** What to work on **
Put this sentence from the forum thread about hunting dogs into Spanish: "There seem to be a few dogs on here hunting alongside the catapult."

** Given text **
# Dogs, seem to be a few on here



## Tyla (Feb 20, 2011)

There seem to be a few dogs on here hunting alongside the catapult.

What dogs do you use and how do they hunt?

I'll start,

Tyla - lurcher x lurcher - lamping, ferreting, bushing

Parker - jrtxwhippet - lamping, ratting, ferretter extrordanaire, bushing

Ollie - mongrel terrier - ratting, beating, retriever (sometimes), bushing

Willow - collie/grey x lurcher - only a pup so not yet entered


----------



## shot in the foot (Jan 3, 2010)

Some nice dogs, and photos, i own 9 lurchers, jeff


----------



## frogman (Nov 11, 2010)

I use the American Pittbull Terrier. They will go into any hole and dig out whatever might be in there. They love the slingshot, and know when you pick it up, that it is on! Will tree squirrels and catch on sight anything that moves on the ground. from pigs, to raccoons, armidillos, rats, their favorite is the squirrells...best to you...Frogman


----------



## FURGLE (Feb 20, 2011)

pitbulls on racoons lol i love this















if only they could see there no harm in pits in the uk but i still have enuf sport with my lil whippet cross lurcher









atb guys

Ross


----------



## macapult (Jan 17, 2011)

** Rows **
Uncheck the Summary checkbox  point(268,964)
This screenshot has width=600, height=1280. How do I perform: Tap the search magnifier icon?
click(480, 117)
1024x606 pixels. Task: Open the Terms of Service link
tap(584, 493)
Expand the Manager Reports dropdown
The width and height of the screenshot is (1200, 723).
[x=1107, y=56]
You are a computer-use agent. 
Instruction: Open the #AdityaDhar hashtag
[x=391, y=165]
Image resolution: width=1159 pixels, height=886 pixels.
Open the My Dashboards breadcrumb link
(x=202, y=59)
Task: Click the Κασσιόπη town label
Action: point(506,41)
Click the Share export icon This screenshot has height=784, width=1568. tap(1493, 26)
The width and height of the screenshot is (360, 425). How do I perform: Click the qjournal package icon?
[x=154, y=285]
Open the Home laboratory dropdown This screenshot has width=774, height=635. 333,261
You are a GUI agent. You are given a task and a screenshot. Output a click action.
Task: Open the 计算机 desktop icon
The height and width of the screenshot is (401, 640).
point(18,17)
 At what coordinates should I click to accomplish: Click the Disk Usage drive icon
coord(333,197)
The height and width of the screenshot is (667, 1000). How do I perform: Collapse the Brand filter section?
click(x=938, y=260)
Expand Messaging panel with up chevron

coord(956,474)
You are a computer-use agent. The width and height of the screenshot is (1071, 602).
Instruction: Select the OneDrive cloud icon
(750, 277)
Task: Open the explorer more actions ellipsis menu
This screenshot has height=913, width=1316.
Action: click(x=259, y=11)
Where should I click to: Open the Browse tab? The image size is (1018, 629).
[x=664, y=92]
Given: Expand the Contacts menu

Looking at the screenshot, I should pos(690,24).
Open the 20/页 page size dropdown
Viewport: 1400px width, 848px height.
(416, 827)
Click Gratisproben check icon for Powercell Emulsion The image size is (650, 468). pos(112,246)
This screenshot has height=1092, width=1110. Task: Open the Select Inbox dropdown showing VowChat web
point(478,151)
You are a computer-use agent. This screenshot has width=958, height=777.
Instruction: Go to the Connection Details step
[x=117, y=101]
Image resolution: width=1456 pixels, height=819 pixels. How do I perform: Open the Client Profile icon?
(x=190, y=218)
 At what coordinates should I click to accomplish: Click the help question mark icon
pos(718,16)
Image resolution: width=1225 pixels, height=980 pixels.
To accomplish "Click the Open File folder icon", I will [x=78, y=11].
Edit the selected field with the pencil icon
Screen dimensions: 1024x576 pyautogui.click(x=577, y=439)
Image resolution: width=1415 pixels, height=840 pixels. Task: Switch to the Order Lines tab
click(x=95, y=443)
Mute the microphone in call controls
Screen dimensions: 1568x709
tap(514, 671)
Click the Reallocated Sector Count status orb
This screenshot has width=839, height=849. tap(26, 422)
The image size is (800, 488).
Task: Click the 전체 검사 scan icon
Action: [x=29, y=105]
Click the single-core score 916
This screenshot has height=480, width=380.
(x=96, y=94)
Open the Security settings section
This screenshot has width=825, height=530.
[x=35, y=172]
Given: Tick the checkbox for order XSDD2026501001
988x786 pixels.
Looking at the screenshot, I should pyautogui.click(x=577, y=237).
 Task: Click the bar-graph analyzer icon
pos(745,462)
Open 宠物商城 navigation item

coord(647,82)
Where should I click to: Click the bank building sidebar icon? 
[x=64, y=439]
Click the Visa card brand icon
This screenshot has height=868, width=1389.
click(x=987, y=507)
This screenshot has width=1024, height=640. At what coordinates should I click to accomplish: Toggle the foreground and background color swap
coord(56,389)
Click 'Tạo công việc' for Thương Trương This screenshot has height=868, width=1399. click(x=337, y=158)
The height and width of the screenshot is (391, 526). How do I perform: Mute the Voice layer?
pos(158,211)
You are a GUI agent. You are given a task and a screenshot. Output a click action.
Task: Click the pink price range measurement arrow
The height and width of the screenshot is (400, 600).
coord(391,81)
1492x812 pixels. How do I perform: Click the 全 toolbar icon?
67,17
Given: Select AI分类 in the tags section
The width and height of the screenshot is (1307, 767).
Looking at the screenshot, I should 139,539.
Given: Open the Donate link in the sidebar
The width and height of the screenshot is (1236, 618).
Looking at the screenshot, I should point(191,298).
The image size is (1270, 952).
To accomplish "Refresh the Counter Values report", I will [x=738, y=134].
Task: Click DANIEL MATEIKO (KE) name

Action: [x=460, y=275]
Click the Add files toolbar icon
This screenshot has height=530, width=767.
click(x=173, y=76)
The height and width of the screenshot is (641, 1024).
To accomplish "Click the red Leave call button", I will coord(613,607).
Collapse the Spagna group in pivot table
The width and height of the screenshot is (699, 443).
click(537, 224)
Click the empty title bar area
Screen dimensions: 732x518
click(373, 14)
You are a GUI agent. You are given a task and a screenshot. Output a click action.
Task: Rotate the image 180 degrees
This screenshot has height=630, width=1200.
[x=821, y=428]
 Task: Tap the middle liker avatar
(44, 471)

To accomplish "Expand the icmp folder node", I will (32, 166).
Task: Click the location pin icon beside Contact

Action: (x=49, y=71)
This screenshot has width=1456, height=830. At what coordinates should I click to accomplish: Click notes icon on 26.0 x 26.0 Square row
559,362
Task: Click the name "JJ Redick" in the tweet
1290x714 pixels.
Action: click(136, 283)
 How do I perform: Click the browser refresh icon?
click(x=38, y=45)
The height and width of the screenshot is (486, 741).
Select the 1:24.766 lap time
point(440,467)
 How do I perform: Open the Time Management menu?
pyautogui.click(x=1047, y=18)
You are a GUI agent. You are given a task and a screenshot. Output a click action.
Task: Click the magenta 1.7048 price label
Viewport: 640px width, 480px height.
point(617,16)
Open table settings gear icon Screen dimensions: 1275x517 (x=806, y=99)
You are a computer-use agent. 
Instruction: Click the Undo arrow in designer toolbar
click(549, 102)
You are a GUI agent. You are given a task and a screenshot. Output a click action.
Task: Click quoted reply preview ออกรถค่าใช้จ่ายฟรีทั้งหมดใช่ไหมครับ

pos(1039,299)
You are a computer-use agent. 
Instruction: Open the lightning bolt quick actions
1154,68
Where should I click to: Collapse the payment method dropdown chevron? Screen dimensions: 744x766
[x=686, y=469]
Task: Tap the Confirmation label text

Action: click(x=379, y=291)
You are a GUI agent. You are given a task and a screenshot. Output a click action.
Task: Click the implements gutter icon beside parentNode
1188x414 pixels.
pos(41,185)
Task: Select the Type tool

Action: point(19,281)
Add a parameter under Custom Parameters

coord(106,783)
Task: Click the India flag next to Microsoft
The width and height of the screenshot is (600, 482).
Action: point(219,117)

** Complete output **
Parece que por aquí hay unos cuantos perros que cazan junto al tirachinas.